[Records from a dataset]
## Start
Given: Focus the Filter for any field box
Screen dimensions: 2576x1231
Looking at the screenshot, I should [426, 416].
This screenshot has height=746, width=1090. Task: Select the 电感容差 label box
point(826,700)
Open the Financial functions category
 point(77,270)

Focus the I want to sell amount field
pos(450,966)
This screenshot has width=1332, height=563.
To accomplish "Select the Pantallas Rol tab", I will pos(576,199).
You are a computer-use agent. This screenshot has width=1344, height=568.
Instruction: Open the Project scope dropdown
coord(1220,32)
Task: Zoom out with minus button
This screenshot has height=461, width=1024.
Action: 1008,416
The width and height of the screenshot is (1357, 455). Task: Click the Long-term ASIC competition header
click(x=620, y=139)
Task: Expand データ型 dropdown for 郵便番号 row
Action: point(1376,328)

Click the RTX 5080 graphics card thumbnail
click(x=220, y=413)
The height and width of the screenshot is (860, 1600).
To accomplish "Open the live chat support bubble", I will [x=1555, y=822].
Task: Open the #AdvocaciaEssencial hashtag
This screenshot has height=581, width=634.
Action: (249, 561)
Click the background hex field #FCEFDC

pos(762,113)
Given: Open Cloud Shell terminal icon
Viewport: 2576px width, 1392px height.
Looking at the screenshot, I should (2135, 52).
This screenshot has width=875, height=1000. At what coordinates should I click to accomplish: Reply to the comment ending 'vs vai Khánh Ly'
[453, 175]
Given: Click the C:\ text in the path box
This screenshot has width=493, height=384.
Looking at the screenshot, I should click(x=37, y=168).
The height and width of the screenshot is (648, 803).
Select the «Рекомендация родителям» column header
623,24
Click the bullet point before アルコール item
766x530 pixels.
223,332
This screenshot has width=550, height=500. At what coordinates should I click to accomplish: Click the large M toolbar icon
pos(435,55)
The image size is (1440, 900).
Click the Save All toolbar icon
## End
Task prompt: Please arrange the rows above as a numbered list, starting at the line that contains "Task: Zoom out with minus button" and ending at the line that contains "click(x=220, y=413)". Leave out any blank lines.

Response to this task:
1. Task: Zoom out with minus button
2. This screenshot has height=461, width=1024.
3. Action: 1008,416
4. The width and height of the screenshot is (1357, 455). Task: Click the Long-term ASIC competition header
5. click(x=620, y=139)
6. Task: Expand データ型 dropdown for 郵便番号 row
7. Action: point(1376,328)
8. Click the RTX 5080 graphics card thumbnail
9. click(x=220, y=413)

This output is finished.